Introduction
The article got published on October 23, 2018, and it concerns the repercussions of the increasing trade deficit in the United States for the years 2001 to 2017 (Buchwald, October 2018). A trade deficit is a gap between imports and exports of a nation. The trade deficit between the United States and China in 2017 alone is an astounding $376 billion. That is how much China is making from trading with the United States. The two major economic superpowers the United States and China ranked first and second respectively in the world, are once again on a win-lose financial see-saw which has seen the manufacturing industry hit the most in the United States.
Between 2001 and 201774% of jobs lost hailed from the manufacturing industry. While in the United States workers in the manufacturing industry were laid off, the electronics and computer parts industry contributed the most to the United States' trade deficit: 1.2 million jobs lost representing more than a third of all of them. $167.3 billion of the trade-deficit from electronics and computer imports alone. On the positive side, when China joined the World Trade Organization (WTO) in 2001, the prices of imports reduced by an average of 7.6%. However, the cost of living went up marginally higher, resulting in a negative cost-benefit ratio over nearly two decades.

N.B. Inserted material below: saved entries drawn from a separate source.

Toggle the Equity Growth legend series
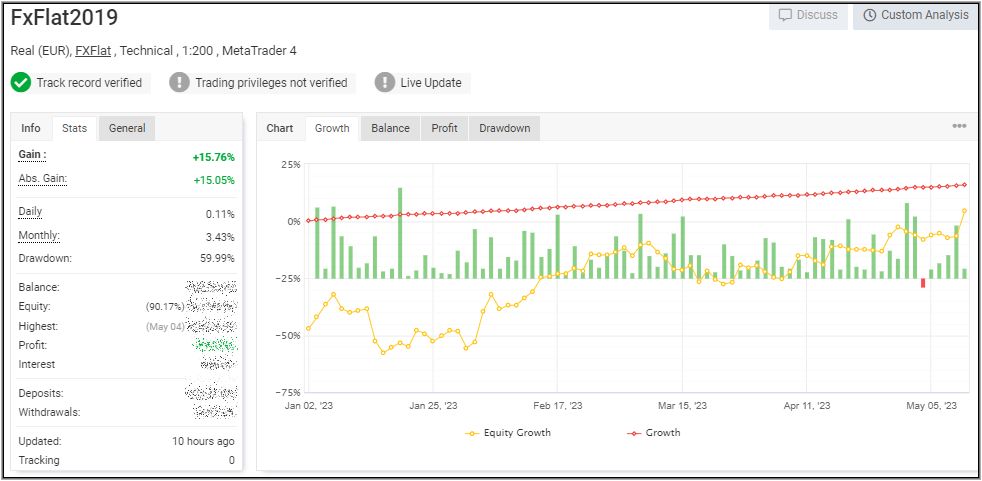Screen dimensions: 982x481 click(508, 433)
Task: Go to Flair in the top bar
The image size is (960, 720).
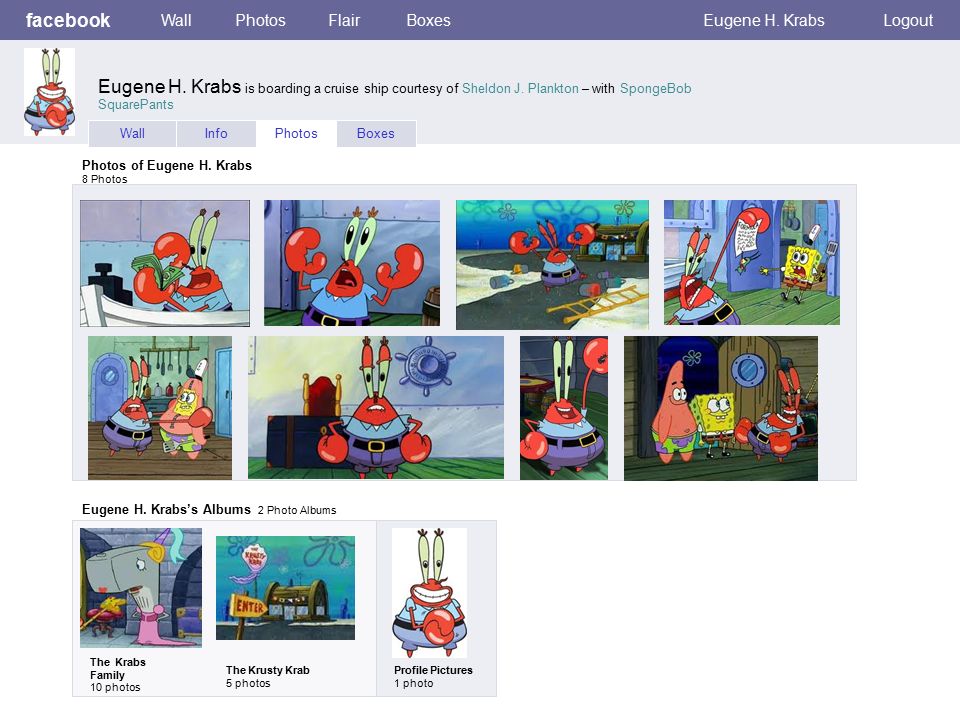Action: [344, 20]
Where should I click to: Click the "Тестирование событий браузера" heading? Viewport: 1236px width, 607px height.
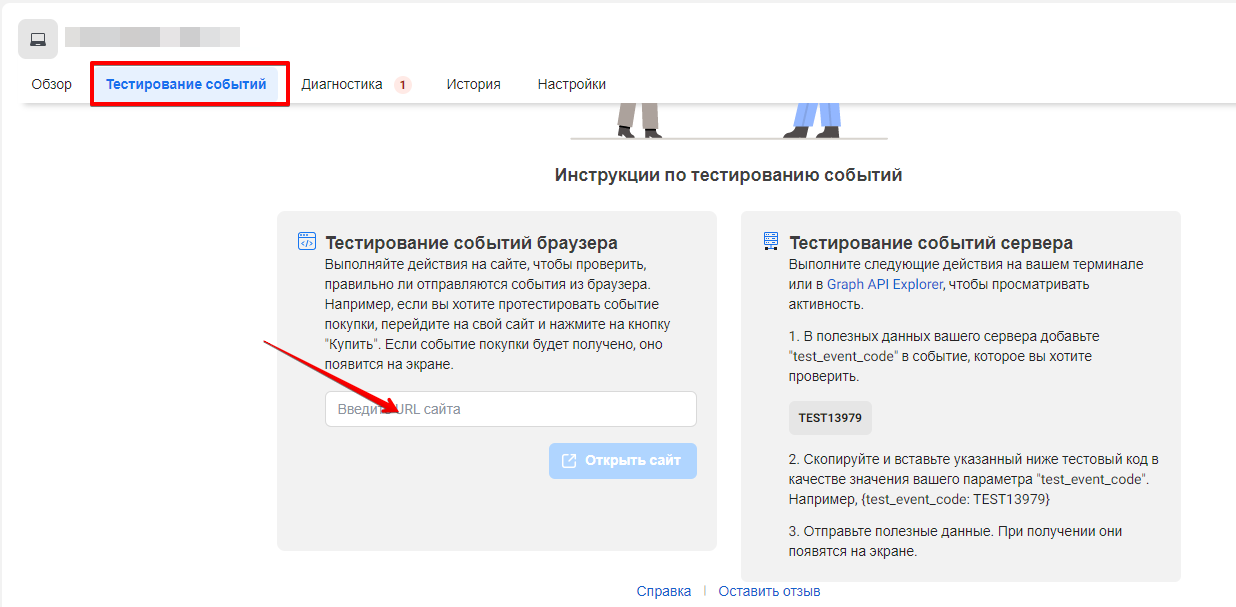point(471,242)
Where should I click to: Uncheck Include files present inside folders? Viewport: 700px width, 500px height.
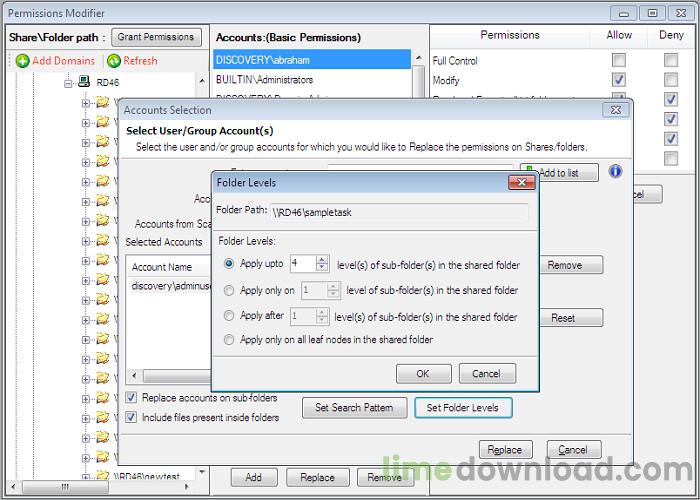[x=131, y=417]
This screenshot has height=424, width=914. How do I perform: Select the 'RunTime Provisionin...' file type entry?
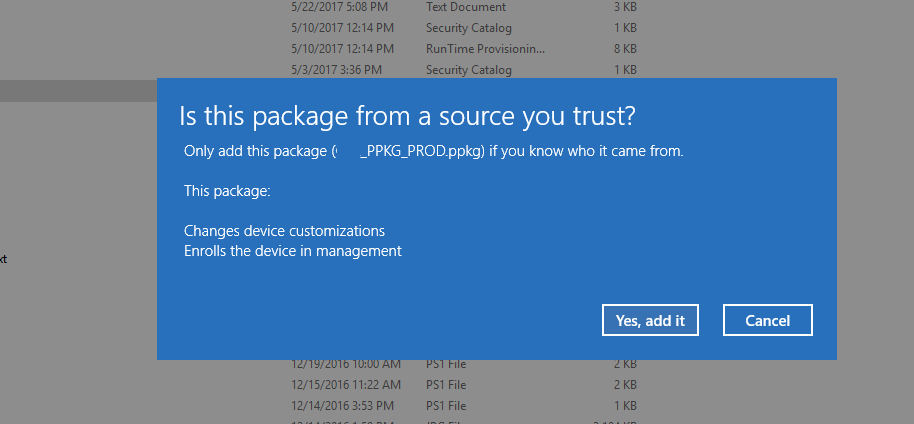pyautogui.click(x=486, y=49)
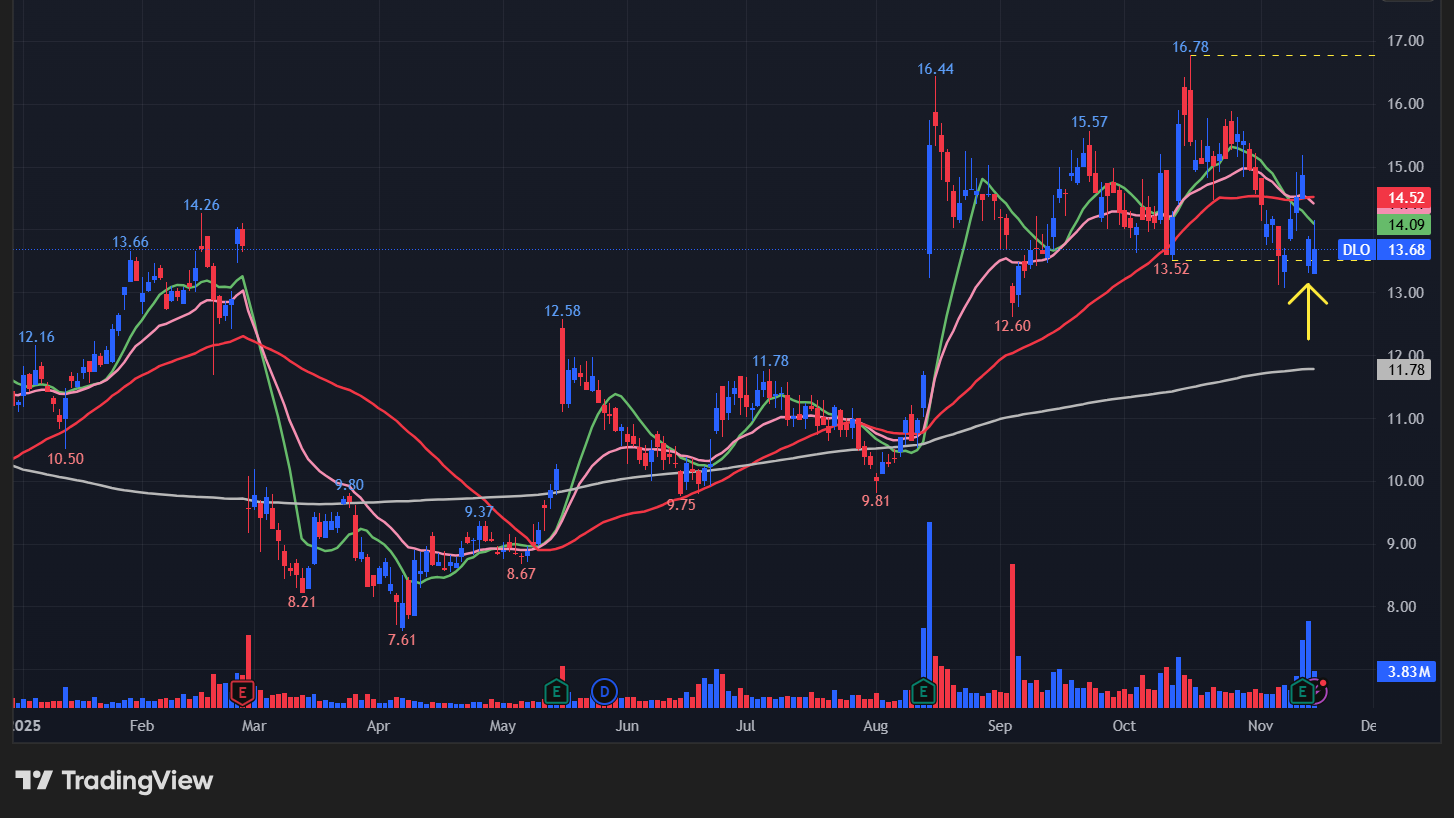This screenshot has width=1454, height=818.
Task: Click the 17.00 price scale label
Action: click(x=1405, y=41)
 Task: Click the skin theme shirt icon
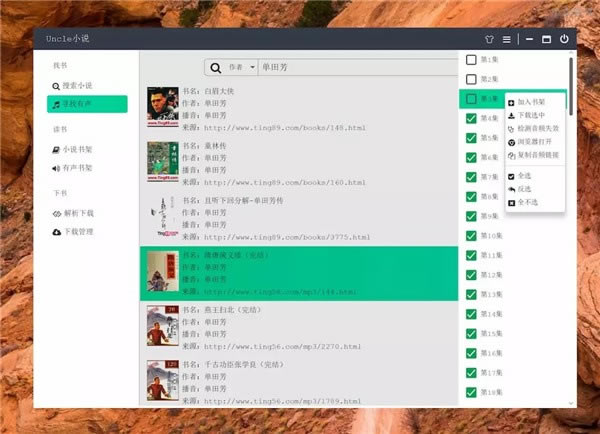coord(489,39)
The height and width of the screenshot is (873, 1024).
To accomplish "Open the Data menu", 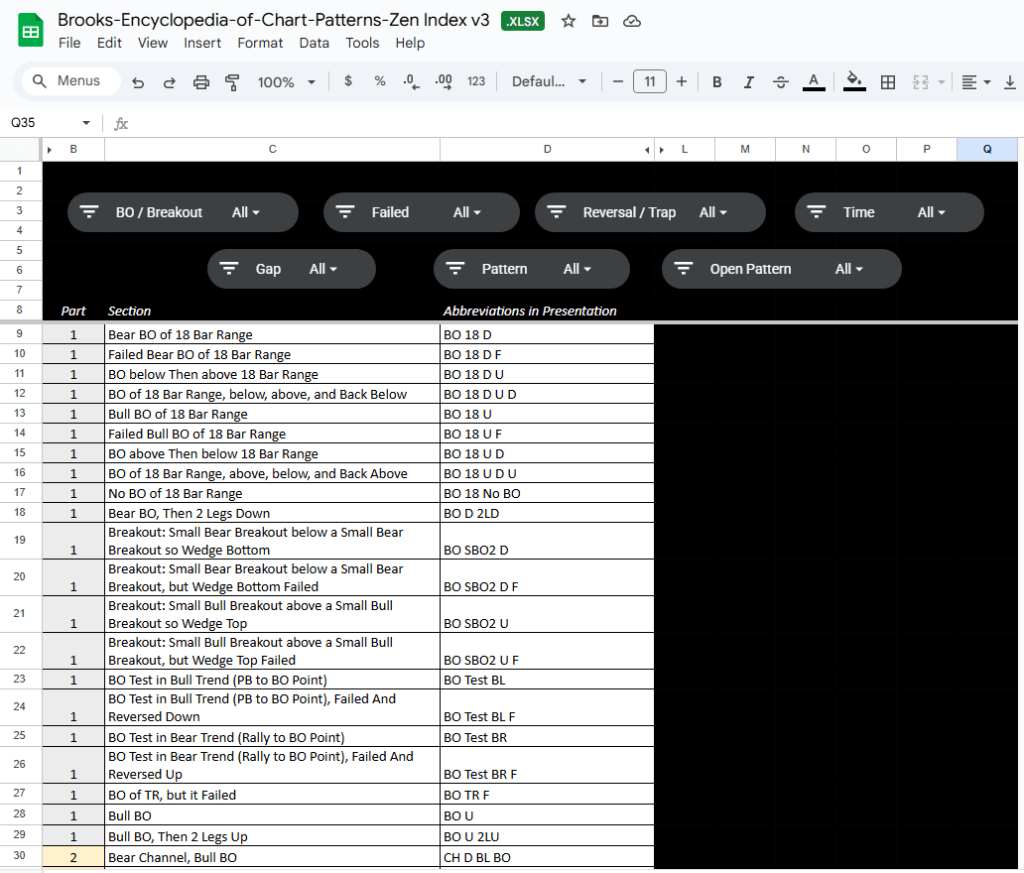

It turns out that cheap is expensive because the cheap imported goods soon meant the manufacturing industry, stores, and retailers made a smaller profit ratio on imported commodities. China has a high production rate of products primarily in the manufacturing industry. These products flooded the international market and more so the United States because of the favorable trading conditions of the USD to the Chinese Renminbi/ Yuan. To save on losses, employers in the manufacturing industry laid off workers to limit production costs. The study also found out that China's economic growth has slowed down. Exports are what hold the Chinese economy together (Buchwald, October 2018). Hence if the United States can reduce its trade deficit, it would mean not only creating jobs for its citizens but securing financial superpower status.
Addressing the current US-China trade deficit is not a straight-forward solution. The most economical option is to merely stop importing goods from China, but that is hardly practical. There is a demand in the United States, a big one that only a big commodity producer such as China can supply. What the United States government can do is make a modified plan for an unfunded tax cut, something which has been proposed by the executive to mixed reactions.
An unfunded tax cut is a gradual tax raise in disguise. Unfunded tax cuts if distributed equally across the population will result in more misery especially for those citizens earning little, surviving by minimal wages. The unfunded tax cut should be imposed on corporations with huge turnovers and employees in the top 30 percentile in income earnings. A plan such as this will take years to balance the trade deficit, but it makes the most economic sense.
Conclusion
I think it would be best if the US government intentionally weakens the dollar to encourage exports and make imports more expensive. The dollar is the world's reserve currency. It is not the strongest, but it is the most trusted in all exchanges. Employees at the Navy Exchange Beauty Salon hence would make more profit by exporting their products. The government may be reluctant in weakening the dollar though because it would lower the buying power of the US at the global markets. I think a weakened dollar would still bounce back after a couple of months or two years tops seeing that it is most trusted and preferred currency in the world.
References
Elisabeth Buchwald. (October 2018) "China's entrance into WTO cost the U.S. 3.4 million jobs, new study finds". Market Watch. Retrieved From https://www.marketwatch.com/story/chinas-entrance-into-wto-cost-us-34-million-jobs-new-study-finds-2018-10-23
Chapter 10: "The International Trade and Capital Flows" in the text Principles of Macroeconomics by OpenStax is available under a Creative Commons Attribution 4.0 license. Feb 25, 2016 OpenStax.
Chapter 19: Macroeconomic Policy Around the World in the text Principles of Macroeconomics by OpenStax is available under a Creative Commons Attribution 4.0 license. Feb 25, 2016 OpenStax.
Chapter 20: "International Trade" in the text Principles of Macroeconomics by OpenStax is available under a Creative Commons Attribution 4.0 license. Feb 25, 2016 OpenStax.